*Ausgangstext*:

▽

"Verbindliches Referendum" Katalanen halten an verbotener Unabhängigkeitsbefragung fest
Die Fronten in der Katalonienfrage sind verhärtet. Die Regierung in Barcelona will ihre Referendumspläne eisern durchziehen, Madrid erhöht den Druck. Am Sonntag soll nun abgestimmt werden.
Barcelona (dpa) - Trotz eines gerichtlichen Verbots und zahlreicher Behinderungsaktionen der spanischen Behörden will die Regierung der Region Katalonien am Sonntag ein "verbindliches Referendum" über ihre Unabhängigkeit veranstalten.
"Wir haben bereits gewonnen. Wir haben die Ängste, die Drohungen, den Druck und die Lügen besiegt", rief der regionale Regierungschef Carles Puigdemont am Freitagabend zum Wahlkampfabschluss vor Zehntausenden Separatisten im Zentrum der katalanischen Hauptstadt Barcelona. Die Veranstalter gaben die Teilnehmerzahl mit rund 80 000 an.

△

*Zu verwendende Daten*:
▽

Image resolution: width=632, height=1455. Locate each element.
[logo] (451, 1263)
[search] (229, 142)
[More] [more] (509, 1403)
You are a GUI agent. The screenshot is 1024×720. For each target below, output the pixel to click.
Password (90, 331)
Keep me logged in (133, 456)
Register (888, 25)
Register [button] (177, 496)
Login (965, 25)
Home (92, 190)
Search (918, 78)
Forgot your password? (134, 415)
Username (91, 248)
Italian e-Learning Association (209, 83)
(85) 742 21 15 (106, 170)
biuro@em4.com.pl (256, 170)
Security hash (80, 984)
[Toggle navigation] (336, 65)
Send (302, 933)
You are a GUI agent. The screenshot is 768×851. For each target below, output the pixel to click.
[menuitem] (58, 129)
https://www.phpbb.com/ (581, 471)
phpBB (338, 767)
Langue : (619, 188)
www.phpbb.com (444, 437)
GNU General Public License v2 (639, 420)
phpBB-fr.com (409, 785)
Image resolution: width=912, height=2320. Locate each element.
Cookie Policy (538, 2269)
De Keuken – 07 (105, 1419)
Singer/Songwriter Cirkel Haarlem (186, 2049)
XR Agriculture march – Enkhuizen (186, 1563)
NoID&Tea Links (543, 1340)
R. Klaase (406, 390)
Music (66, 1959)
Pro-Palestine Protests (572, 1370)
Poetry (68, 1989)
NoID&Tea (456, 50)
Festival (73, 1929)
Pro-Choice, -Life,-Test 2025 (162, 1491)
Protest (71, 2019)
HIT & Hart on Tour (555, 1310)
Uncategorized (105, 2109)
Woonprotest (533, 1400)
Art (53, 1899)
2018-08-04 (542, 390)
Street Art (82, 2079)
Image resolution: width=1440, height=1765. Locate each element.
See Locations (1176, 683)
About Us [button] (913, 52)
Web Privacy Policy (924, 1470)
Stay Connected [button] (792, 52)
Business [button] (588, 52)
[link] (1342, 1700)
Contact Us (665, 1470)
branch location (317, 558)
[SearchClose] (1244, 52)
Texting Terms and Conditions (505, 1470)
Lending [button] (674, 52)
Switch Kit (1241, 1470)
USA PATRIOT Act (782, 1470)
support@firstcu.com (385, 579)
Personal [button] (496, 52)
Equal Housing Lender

△

*Aufgaben*:
a - Bearbeite in der Auflistung den Abschnitt vom Anfang bis einschließlich der Zeile mit "[menuitem] (58, 129)": Ersetze "Login" durch "Anmelden" und lass alles andere unverändert.
b - Schreib den Text über das katalanische Unabhängigkeitsreferendum weiter, beginnend nach seinem letzten Satz.

*Antworten pro Aufgabe*:
a -
Image resolution: width=632, height=1455. Locate each element.
[logo] (451, 1263)
[search] (229, 142)
[More] [more] (509, 1403)
You are a GUI agent. The screenshot is 1024×720. For each target below, output the pixel to click.
Password (90, 331)
Keep me logged in (133, 456)
Register (888, 25)
Register [button] (177, 496)
Anmelden (965, 25)
Home (92, 190)
Search (918, 78)
Forgot your password? (134, 415)
Username (91, 248)
Italian e-Learning Association (209, 83)
(85) 742 21 15 (106, 170)
biuro@em4.com.pl (256, 170)
Security hash (80, 984)
[Toggle navigation] (336, 65)
Send (302, 933)
You are a GUI agent. The screenshot is 768×851. For each target below, output the pixel to click.
[menuitem] (58, 129)

b -
Mehr als 5,3 Millionen Katalanen sind aufgerufen, in einem der 2315 Wahllokale ihre Stimme abzugeben. Auf Betreiben der Madrider Zentralregierung wies die Generalstaatsanwaltschaft die Polizei aber an, die Wahllokale abzusperren. In ganz Katalonien besetzten deshalb Politiker, Lehrer und Eltern in der Nacht zum Samstag Hunderte von Schulen und zahlreiche weitere öffentliche Gebäude, die als Wahllokale dienen sollen. Sie veranstalteten unter anderem Filmvorführungen und Partys. Katalanische Polizisten räumten die besetzten Gebäude nicht, erstellten aber Berichte.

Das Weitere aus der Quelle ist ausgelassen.